Line by line, restate the listing below without any change.

+++

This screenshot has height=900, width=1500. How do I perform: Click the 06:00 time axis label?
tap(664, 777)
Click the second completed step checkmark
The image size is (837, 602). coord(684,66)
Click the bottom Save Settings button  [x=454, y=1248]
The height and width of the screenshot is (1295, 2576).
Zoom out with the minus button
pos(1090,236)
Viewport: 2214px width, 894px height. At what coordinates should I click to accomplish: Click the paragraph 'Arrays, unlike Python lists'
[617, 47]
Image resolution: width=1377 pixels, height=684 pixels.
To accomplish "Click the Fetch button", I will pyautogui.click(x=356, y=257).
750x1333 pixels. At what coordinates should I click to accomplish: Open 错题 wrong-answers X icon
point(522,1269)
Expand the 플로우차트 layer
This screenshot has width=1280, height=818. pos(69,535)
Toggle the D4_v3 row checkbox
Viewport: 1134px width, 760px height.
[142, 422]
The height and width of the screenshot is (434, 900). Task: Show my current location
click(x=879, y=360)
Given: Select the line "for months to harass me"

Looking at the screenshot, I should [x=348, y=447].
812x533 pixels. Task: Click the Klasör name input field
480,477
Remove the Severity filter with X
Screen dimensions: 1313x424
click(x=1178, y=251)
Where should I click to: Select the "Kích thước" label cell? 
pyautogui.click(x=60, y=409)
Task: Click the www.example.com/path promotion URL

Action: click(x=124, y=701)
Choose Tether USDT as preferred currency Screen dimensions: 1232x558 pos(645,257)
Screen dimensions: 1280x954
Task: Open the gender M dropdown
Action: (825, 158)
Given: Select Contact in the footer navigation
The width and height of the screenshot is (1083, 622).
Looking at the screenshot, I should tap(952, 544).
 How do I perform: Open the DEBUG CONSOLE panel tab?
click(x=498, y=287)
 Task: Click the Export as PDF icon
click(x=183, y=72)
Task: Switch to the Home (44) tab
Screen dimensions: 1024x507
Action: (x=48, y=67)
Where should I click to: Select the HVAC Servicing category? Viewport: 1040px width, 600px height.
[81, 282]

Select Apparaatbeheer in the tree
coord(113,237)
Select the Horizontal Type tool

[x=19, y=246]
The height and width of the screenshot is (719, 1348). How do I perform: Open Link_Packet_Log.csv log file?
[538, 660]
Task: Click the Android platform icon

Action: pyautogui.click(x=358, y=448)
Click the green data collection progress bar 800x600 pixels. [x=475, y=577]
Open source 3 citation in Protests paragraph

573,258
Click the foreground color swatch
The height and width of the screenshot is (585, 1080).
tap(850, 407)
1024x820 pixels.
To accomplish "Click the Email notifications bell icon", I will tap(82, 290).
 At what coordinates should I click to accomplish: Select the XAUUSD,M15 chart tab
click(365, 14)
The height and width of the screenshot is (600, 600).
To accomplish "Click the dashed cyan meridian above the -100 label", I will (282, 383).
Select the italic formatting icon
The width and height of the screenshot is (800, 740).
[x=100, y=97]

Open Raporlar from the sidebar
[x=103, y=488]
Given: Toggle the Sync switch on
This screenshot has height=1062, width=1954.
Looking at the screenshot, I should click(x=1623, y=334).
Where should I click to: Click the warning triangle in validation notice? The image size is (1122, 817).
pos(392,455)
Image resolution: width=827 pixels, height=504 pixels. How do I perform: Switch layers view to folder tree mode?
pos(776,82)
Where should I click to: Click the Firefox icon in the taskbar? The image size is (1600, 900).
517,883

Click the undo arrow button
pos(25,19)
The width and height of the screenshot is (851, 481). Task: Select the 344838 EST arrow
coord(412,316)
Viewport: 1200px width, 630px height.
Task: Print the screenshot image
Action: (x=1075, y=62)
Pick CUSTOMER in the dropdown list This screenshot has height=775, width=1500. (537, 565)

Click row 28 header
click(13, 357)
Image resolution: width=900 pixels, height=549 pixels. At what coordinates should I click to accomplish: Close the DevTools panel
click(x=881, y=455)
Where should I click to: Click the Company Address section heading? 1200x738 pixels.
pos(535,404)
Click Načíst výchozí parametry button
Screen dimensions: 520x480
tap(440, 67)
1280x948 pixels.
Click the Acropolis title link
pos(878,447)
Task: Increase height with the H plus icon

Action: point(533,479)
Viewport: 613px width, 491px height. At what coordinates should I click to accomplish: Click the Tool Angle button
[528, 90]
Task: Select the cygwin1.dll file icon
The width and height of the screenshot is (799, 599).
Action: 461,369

+++

Result:
This screenshot has height=900, width=1500. How do I perform: Click the 06:00 time axis label?
tap(664, 777)
Click the second completed step checkmark
The image size is (837, 602). coord(684,66)
Click the bottom Save Settings button  [x=454, y=1248]
The height and width of the screenshot is (1295, 2576).
Zoom out with the minus button
pos(1090,236)
Viewport: 2214px width, 894px height. At what coordinates should I click to accomplish: Click the paragraph 'Arrays, unlike Python lists'
[617, 47]
Image resolution: width=1377 pixels, height=684 pixels.
To accomplish "Click the Fetch button", I will pyautogui.click(x=356, y=257).
750x1333 pixels. At what coordinates should I click to accomplish: Open 错题 wrong-answers X icon
point(522,1269)
Expand the 플로우차트 layer
This screenshot has width=1280, height=818. pos(69,535)
Toggle the D4_v3 row checkbox
Viewport: 1134px width, 760px height.
[142, 422]
The height and width of the screenshot is (434, 900). Task: Show my current location
click(x=879, y=360)
Given: Select the line "for months to harass me"

Looking at the screenshot, I should [x=348, y=447].
812x533 pixels. Task: Click the Klasör name input field
480,477
Remove the Severity filter with X
Screen dimensions: 1313x424
click(x=1178, y=251)
Where should I click to: Select the "Kích thước" label cell? 
pyautogui.click(x=60, y=409)
Task: Click the www.example.com/path promotion URL

Action: click(x=124, y=701)
Choose Tether USDT as preferred currency Screen dimensions: 1232x558 pos(645,257)
Screen dimensions: 1280x954
Task: Open the gender M dropdown
Action: (825, 158)
Given: Select Contact in the footer navigation
The width and height of the screenshot is (1083, 622).
Looking at the screenshot, I should tap(952, 544).
 How do I perform: Open the DEBUG CONSOLE panel tab?
click(x=498, y=287)
 Task: Click the Export as PDF icon
click(x=183, y=72)
Task: Switch to the Home (44) tab
Screen dimensions: 1024x507
Action: (x=48, y=67)
Where should I click to: Select the HVAC Servicing category? Viewport: 1040px width, 600px height.
[81, 282]

Select Apparaatbeheer in the tree
coord(113,237)
Select the Horizontal Type tool

[x=19, y=246]
The height and width of the screenshot is (719, 1348). How do I perform: Open Link_Packet_Log.csv log file?
[538, 660]
Task: Click the Android platform icon

Action: pyautogui.click(x=358, y=448)
Click the green data collection progress bar 800x600 pixels. [x=475, y=577]
Open source 3 citation in Protests paragraph

573,258
Click the foreground color swatch
The height and width of the screenshot is (585, 1080).
tap(850, 407)
1024x820 pixels.
To accomplish "Click the Email notifications bell icon", I will tap(82, 290).
 At what coordinates should I click to accomplish: Select the XAUUSD,M15 chart tab
click(365, 14)
The height and width of the screenshot is (600, 600).
To accomplish "Click the dashed cyan meridian above the -100 label", I will (282, 383).
Select the italic formatting icon
The width and height of the screenshot is (800, 740).
[x=100, y=97]

Open Raporlar from the sidebar
[x=103, y=488]
Given: Toggle the Sync switch on
This screenshot has height=1062, width=1954.
Looking at the screenshot, I should click(x=1623, y=334).
Where should I click to: Click the warning triangle in validation notice? The image size is (1122, 817).
pos(392,455)
Image resolution: width=827 pixels, height=504 pixels. How do I perform: Switch layers view to folder tree mode?
pos(776,82)
Where should I click to: Click the Firefox icon in the taskbar? The image size is (1600, 900).
517,883

Click the undo arrow button
pos(25,19)
The width and height of the screenshot is (851, 481). Task: Select the 344838 EST arrow
coord(412,316)
Viewport: 1200px width, 630px height.
Task: Print the screenshot image
Action: (x=1075, y=62)
Pick CUSTOMER in the dropdown list This screenshot has height=775, width=1500. (537, 565)

Click row 28 header
click(13, 357)
Image resolution: width=900 pixels, height=549 pixels. At what coordinates should I click to accomplish: Close the DevTools panel
click(x=881, y=455)
Where should I click to: Click the Company Address section heading? 1200x738 pixels.
pos(535,404)
Click Načíst výchozí parametry button
Screen dimensions: 520x480
tap(440, 67)
1280x948 pixels.
Click the Acropolis title link
pos(878,447)
Task: Increase height with the H plus icon

Action: point(533,479)
Viewport: 613px width, 491px height. At what coordinates should I click to accomplish: Click the Tool Angle button
[528, 90]
Task: Select the cygwin1.dll file icon
The width and height of the screenshot is (799, 599).
Action: 461,369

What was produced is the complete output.